=== Data listing ===

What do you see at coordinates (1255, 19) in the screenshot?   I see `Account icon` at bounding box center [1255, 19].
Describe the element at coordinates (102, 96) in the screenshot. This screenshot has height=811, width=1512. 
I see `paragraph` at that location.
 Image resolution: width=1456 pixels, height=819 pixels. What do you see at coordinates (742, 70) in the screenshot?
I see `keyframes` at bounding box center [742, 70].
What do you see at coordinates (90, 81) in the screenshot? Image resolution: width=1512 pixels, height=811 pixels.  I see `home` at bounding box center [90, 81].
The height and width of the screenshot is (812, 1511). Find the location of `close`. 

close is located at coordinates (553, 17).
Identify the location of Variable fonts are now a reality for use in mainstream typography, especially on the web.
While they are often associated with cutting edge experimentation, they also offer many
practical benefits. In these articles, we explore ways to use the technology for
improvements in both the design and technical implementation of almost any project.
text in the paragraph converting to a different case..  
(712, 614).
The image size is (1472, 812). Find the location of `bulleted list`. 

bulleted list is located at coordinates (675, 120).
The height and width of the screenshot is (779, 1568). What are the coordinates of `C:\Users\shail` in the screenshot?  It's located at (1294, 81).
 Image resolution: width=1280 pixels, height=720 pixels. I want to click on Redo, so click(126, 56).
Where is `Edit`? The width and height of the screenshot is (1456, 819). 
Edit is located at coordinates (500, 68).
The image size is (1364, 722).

===

■ What the task asks
Return the lines of the records between the line containing "The height and width of the screenshot is (812, 1511)." and the line containing "close is located at coordinates (553, 17).", inclusive, reproducing them verbatim.

■ Answer in full
The height and width of the screenshot is (812, 1511). Find the location of `close`. 

close is located at coordinates (553, 17).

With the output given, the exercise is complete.